- **Exercise requirements**:
Reproduce word for word the stretch of the tRNA figure captions from "Comparative sequence analysis" through "sequence is TA).".
Selected excerpt section start
Gene copy numbers of tRNA isoacceptors versus the number of occurrence or the number of isodecoders. (A) Plot of the gene copy number of tRNA isoacceptors and the number of occurrence for each isoacceptor class. (B) Plot of the gene copy number of tRNA isoacceptors and the number of tRNA isodecoders for each isoacceptor class. A good linear correlation (R-value between 0.89 and 0.92) exists between the gene copy number of tRNA isoacceptors and the number of tRNA isodecoders in the three mammals.

Figure 3

Comparative sequence analysis of the tRNA^Ser(AGA) isoacceptor family across six species. S.c.: budding yeast; C.e.: worm; D.m.: fruit fly; M.m.: mouse; P.t.: chimpanzee; H.s.: human. ‘-Nx’ indicates the gene copy number. For the non-mammalian species, the tRNA sequence variants are most similar within the same organism. The tRNA sequence variants are conserved across mammalian species. Each phylogenetic branch has unique sequence signatures (e.g. for the 2–71 bp, yeast sequence is GU; worm and fruit fly sequence is CG; and mammal sequence is TA).

Figure 4

Frequency of human isodecoder gene variations. Percentages indicate observed changes in each region divided by the total number of nucleotides assessed in that region. (A) Percent sequence variations in the A and B boxes which correspond to internal promoter regions of RNA polymerase III. (B) Percent sequence variations in nine regions according to the tRNA secondary structure. Invariant and anticodon nucleotides in all tRNAs are shown as filled black or gray circles. Percentages in parentheses (stems only) indicate sequence changes that result in non-Watson–Crick and non-GU base pairs.

Figure 5

Detection of single nucleotide change in a model 30mer RNA by ligation. (A) The basic strategy. RNA oligonucleotides with a single nucleotide difference are used as templates for the ligation of two complementary oligonucleotides by T4 DNA ligase. To find the optimal ‘solution’ for each sequence at the 15th position (open and filled black circles), 28 oligonucleotides containing different sequences and backbone modifications at the ligation junction are tested. These oligos are named ‘floaters’ to distinguish them from the other oligonucleotide substrate that are the same in each set of the ligation reactions (‘anchors’). The ligation junction is located 3′ to the 15th position (set I), 5′ to the 15th position (set II) and 3 nt away from the 15th position (set III). (B) Ligation reaction using a defined mixture of C15 and G15 30mer RNAs (left). The particular floater used (II-mG) is selected as the best solution that prefers C15 over G15 after screening 24 floaters in separate experiments. (Right) Quantification of the ligation products using the D-oligos (II-mG and II-dC floaters) and the N-oligo (III-dC+3) for C15 versus G15.
Selected excerpt section end
Data provided section start
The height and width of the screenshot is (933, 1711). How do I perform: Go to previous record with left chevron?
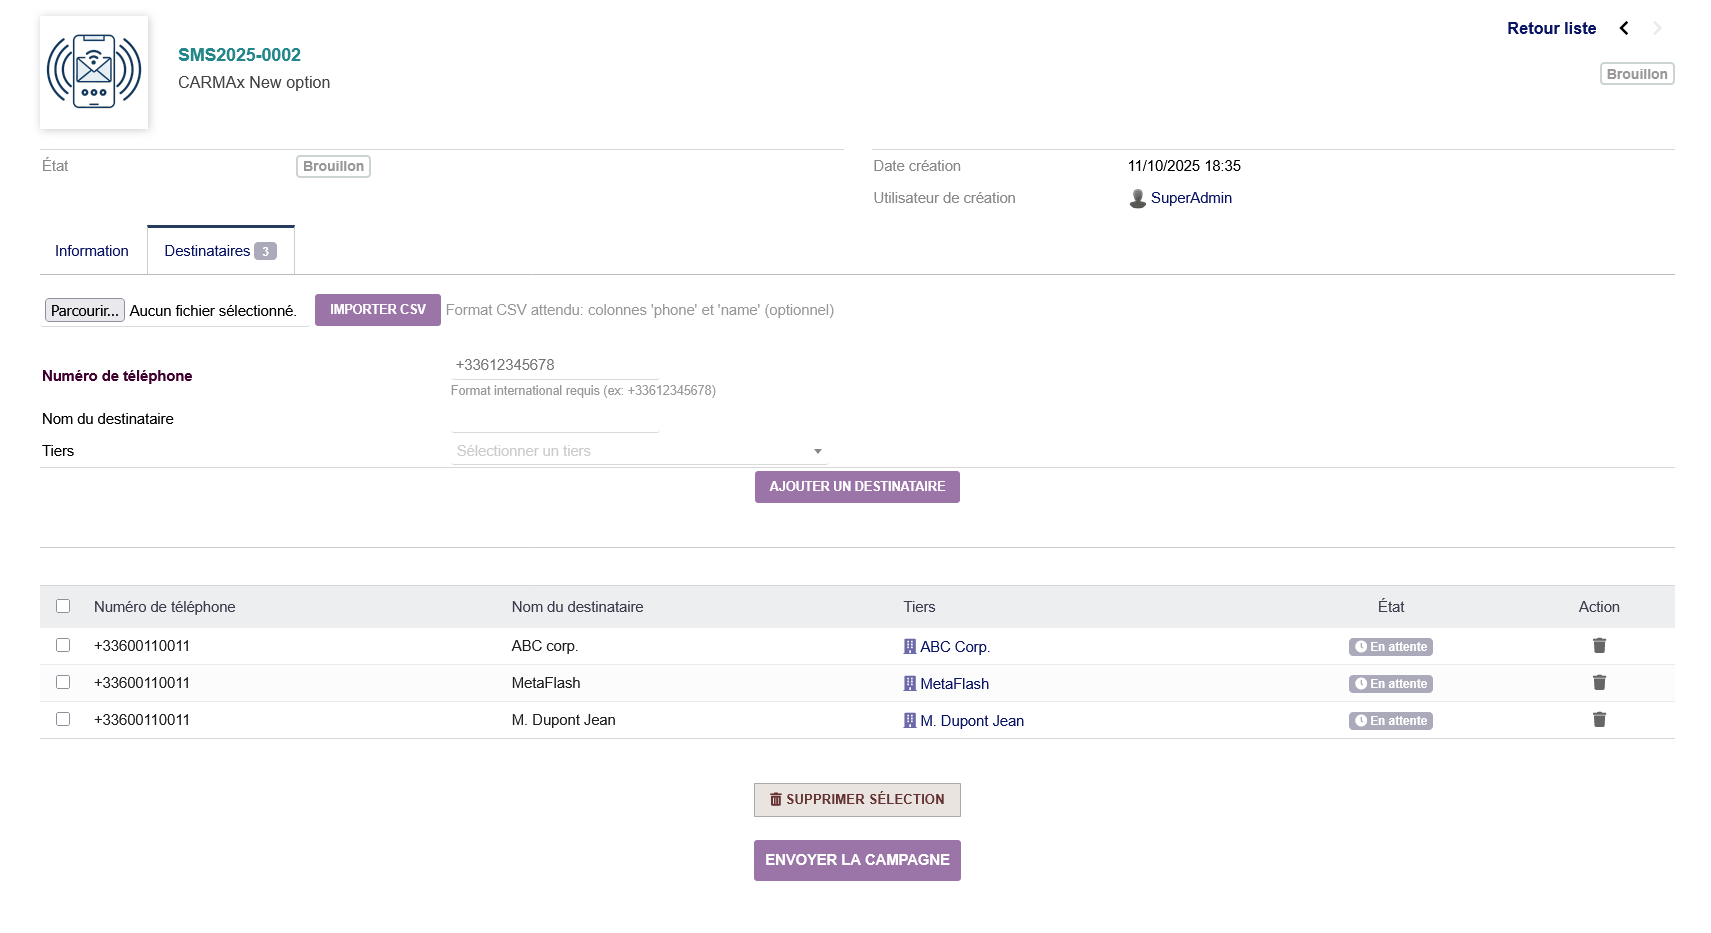pos(1624,28)
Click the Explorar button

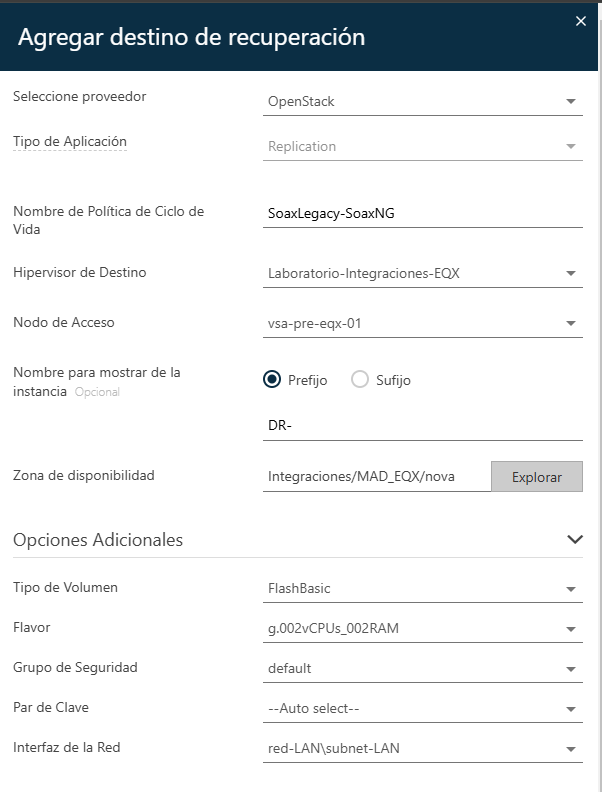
Data provided section end
- **The answer**:
Comparative sequence analysis of the tRNA^Ser(AGA) isoacceptor family across six species. S.c.: budding yeast; C.e.: worm; D.m.: fruit fly; M.m.: mouse; P.t.: chimpanzee; H.s.: human. ‘-Nx’ indicates the gene copy number. For the non-mammalian species, the tRNA sequence variants are most similar within the same organism. The tRNA sequence variants are conserved across mammalian species. Each phylogenetic branch has unique sequence signatures (e.g. for the 2–71 bp, yeast sequence is GU; worm and fruit fly sequence is CG; and mammal sequence is TA).